» SUPPLIED RECORDS
--- START ---

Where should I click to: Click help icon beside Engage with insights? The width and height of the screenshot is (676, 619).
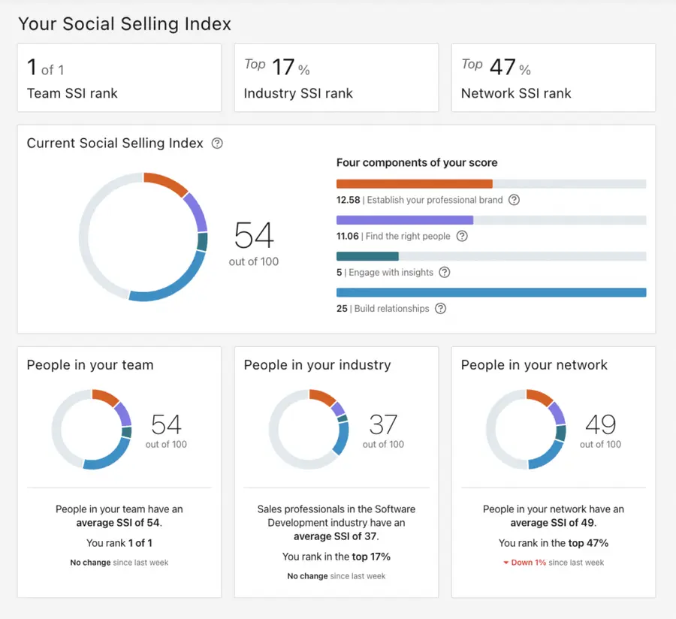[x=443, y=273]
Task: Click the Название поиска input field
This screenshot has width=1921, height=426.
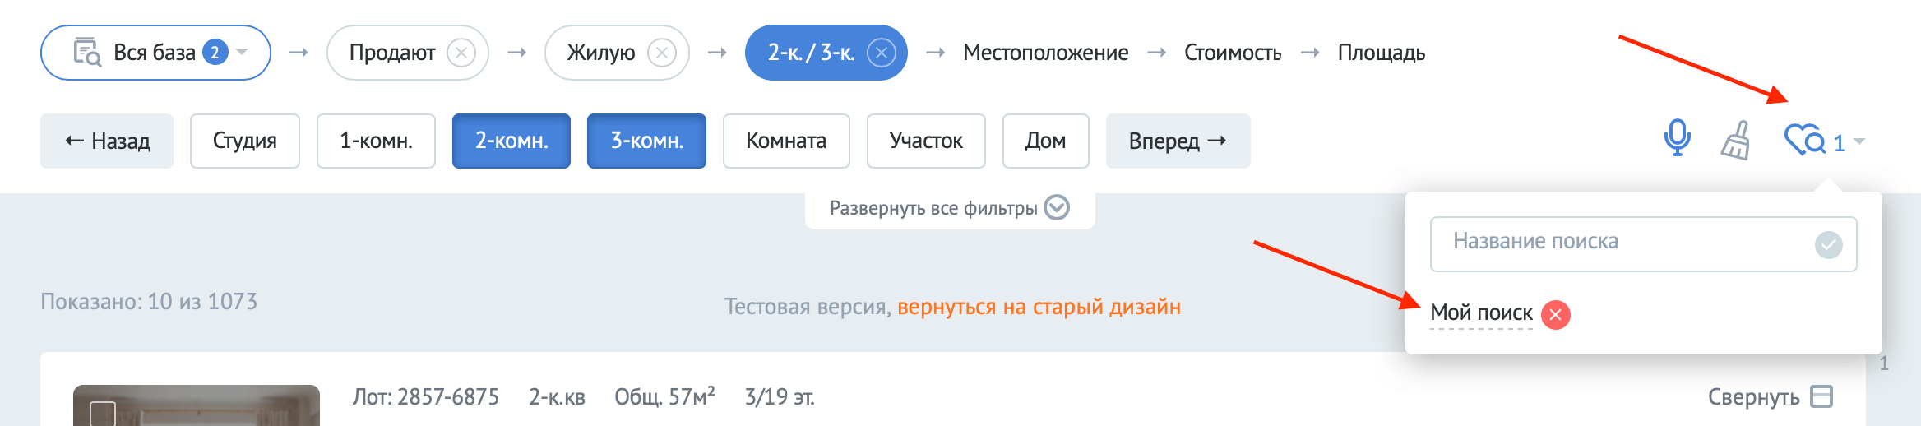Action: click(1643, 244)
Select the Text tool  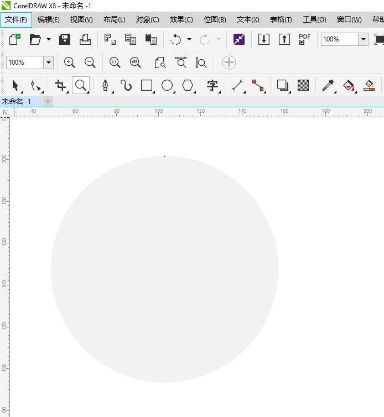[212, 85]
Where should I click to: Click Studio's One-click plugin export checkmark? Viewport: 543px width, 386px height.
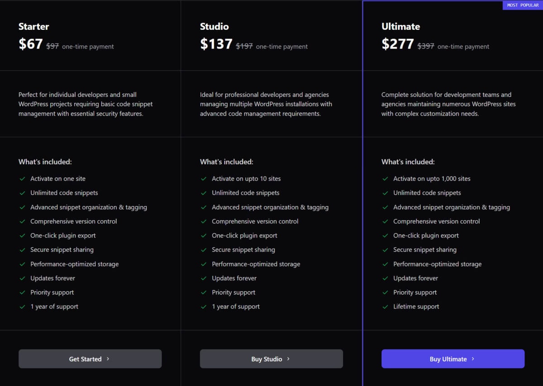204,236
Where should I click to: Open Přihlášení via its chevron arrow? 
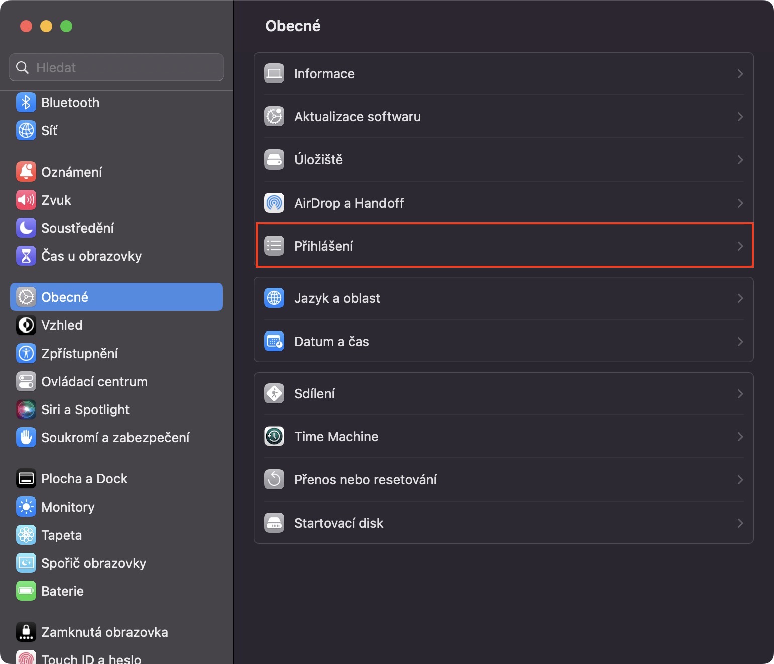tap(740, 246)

--- END ---

» TO BE DONE
Set out the lines from the one containing "Where should I click to: Open" through the last line as a numbered list, skipping any blank lines and leaving out the pictures.

» ANSWER TO THIS EXERCISE
1. Where should I click to: Open Přihlášení via its chevron arrow? 
2. tap(740, 246)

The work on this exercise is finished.